Hence Jack had “performed” superbly at an alleged bistro called Mail-Order Bride (there was another restaurant called Northwest Territories) and at what was probably a French place, d’Urbervilles, and at several restaurants of note in the northeastern United States, among them The Restaurant of Notre Dame and Peter and Wendy’s—not to mention what must have been a Spanish eatery, Bernarda Alba.

Mr. Ramsey’s letterhead—namely, that of St. Hilda’s—which stated he was Chairman of English and Drama, had been tweaked to identify him as Chairman of the Hotel and Restaurant of that oddly religious-sounding name. Mr. Ramsey’s opening sentence described St. Hilda’s (he meant, of course, the school) as “one of Toronto’s best.”

But Donald was an imperious prick—a headwaiter from Hell. “When I’m recommending a hotel with a good restaurant in Toronto, I always recommend the Four Seasons,” he told Jack. He then challenged Jack to take a minute or two to memorize the specials.

“If you give me ten minutes, I can memorize the whole menu,” Jack told him.

But Donald didn’t give him the chance. The maître d’ later told Giorgio or Guido that Jack’s attitude had offended him. He had sized up Jack as “a hick from Toronto via New Hampshire”—or so he said to Giorgio or Guido. Jack had already decided he didn’t want the waiter job—not in such a self-important steakhouse. But when Donald offered him an opportunity in the restaurant’s valet-parking department, Jack accepted. He was a good driver.

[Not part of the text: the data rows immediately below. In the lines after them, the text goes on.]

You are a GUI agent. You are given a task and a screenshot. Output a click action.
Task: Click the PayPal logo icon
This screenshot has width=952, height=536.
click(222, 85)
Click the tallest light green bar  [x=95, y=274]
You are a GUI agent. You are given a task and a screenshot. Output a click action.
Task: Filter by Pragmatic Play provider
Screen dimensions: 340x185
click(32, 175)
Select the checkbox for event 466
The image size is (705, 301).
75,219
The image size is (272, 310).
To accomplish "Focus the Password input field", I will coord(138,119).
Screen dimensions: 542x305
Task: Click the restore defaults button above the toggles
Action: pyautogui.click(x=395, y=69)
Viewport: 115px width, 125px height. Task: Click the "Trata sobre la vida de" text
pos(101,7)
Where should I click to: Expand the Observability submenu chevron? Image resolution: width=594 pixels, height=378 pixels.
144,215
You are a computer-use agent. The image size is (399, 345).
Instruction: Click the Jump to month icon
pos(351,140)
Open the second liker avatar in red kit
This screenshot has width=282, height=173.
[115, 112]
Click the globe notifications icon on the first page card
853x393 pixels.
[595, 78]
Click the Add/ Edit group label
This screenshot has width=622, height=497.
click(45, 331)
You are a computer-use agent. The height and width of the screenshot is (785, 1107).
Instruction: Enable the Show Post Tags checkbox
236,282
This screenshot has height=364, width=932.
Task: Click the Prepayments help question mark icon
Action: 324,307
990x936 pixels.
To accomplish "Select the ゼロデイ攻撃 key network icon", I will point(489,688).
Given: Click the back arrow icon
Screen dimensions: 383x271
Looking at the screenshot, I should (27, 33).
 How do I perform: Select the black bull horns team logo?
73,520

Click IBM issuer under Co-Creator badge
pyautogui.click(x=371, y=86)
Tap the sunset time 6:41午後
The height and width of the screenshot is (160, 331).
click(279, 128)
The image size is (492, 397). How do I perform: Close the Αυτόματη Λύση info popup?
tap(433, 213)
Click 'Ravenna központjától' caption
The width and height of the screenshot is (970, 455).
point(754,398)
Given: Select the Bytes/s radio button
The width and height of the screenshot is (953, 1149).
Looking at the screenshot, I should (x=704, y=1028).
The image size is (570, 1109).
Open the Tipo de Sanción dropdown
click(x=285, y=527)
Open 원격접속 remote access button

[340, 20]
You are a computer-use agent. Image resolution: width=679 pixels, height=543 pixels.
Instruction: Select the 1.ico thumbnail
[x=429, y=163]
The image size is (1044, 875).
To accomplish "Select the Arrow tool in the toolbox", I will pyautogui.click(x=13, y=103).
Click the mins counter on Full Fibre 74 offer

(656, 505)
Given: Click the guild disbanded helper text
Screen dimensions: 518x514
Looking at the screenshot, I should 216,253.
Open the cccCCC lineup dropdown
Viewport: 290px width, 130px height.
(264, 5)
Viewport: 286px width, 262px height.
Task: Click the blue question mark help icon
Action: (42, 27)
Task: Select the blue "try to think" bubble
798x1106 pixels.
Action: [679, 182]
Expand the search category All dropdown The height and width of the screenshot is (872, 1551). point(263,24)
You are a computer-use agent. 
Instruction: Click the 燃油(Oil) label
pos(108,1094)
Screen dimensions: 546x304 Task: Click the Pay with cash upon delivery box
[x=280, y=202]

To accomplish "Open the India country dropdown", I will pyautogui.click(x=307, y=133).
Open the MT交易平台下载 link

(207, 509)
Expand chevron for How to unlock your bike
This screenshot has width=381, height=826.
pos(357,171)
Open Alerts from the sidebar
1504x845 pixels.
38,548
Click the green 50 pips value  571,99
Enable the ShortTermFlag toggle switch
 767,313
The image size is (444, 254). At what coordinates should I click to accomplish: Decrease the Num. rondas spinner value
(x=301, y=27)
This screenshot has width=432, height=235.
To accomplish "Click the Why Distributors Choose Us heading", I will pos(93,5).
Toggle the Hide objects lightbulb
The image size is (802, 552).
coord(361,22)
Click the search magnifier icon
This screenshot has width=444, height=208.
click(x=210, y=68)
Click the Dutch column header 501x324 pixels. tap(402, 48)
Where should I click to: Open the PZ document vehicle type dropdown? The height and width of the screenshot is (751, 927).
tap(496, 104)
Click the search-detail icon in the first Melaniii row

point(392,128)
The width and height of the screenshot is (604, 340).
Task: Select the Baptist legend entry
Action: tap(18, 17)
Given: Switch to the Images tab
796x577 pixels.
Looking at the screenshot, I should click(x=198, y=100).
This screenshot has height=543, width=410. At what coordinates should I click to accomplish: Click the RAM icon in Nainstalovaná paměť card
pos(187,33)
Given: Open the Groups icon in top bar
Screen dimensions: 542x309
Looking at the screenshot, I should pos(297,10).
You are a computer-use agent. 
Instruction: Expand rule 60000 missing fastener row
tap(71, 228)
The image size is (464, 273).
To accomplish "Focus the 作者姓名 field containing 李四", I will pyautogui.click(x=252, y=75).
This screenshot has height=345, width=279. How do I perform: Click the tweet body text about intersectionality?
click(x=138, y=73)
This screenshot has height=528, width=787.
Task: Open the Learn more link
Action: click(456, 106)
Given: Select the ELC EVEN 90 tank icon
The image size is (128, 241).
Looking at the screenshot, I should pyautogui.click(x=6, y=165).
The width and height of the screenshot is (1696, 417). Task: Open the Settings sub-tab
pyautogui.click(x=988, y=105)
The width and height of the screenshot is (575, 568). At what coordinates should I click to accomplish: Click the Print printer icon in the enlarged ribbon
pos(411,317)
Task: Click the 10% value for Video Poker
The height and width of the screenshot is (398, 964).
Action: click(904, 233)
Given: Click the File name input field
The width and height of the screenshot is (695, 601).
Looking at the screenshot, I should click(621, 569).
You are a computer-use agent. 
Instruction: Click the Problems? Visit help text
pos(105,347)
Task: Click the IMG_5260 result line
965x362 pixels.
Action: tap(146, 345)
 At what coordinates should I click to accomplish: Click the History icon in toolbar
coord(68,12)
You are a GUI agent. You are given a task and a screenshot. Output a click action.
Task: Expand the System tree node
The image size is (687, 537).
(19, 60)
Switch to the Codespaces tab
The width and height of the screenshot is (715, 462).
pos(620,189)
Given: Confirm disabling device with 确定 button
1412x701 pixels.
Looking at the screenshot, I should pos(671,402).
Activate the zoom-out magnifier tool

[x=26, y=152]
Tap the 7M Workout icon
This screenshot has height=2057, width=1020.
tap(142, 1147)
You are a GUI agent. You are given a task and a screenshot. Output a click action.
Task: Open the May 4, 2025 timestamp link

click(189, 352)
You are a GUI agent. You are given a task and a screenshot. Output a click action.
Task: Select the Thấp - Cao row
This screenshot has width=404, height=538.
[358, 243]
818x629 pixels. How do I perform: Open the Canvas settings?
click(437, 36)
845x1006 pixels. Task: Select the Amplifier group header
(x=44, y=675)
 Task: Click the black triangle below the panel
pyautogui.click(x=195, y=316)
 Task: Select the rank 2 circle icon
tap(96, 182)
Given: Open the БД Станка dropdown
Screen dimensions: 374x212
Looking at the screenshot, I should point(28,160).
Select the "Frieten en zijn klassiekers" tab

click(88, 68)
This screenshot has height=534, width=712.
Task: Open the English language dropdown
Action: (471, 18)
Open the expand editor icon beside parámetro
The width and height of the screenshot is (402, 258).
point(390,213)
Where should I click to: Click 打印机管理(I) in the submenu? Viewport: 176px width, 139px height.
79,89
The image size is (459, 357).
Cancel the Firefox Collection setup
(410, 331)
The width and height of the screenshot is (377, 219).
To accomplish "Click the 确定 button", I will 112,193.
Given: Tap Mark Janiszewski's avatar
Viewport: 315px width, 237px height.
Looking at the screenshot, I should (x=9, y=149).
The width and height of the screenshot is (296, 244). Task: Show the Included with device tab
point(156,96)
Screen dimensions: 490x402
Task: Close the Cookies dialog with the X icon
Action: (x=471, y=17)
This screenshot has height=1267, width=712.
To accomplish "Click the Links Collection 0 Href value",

It wasn’t that Emma thought the job was beneath him; her objection was political. “You can’t be a parking valet, baby cakes. English is your first language. You’re taking a job from some unfortunate illegal alien.”

But Giorgio or Guido looked relieved. He didn’t want Jack to be a fellow waiter at Stan’s. He’d had enough difficulty accepting Jack as Emma’s roommate, no matter how many times Emma had told him that she and Jack didn’t have sex together. (Jack wondered what Giorgio or Guido’s problem was. How could you bench-press three hundred pounds and be that insecure?)

Jack didn’t last long as a parking valet; he was fired from the job his first night—in fact, he never got to park his first car.

It was a silver Audi with gunmetal-gray leather seats, and the guy who flipped Jack the keys was a young, arty type who appeared to have been quarreling with his young, arty wife—or his girlfriend, Jack had thought, before he’d driven less than a block and the little girl sat up in the backseat. Her face, which was streaked with tears, was perfectly framed in the rearview mirror. She was maybe four, at the most five, years old, and she wasn’t sitting in a booster seat. Evidently the backseat was her bed for the evening, because she was wearing pajamas and clutching both a blanket and a teddy bear to her chest. Jack saw a pillow propped against the armrest on the passenger side of the backseat; the booster seat was on the floor, kicked out of the way.

“Are you parking in a garage or outdoors?” the little girl asked him, wiping her nose on the sleeve of her pajamas.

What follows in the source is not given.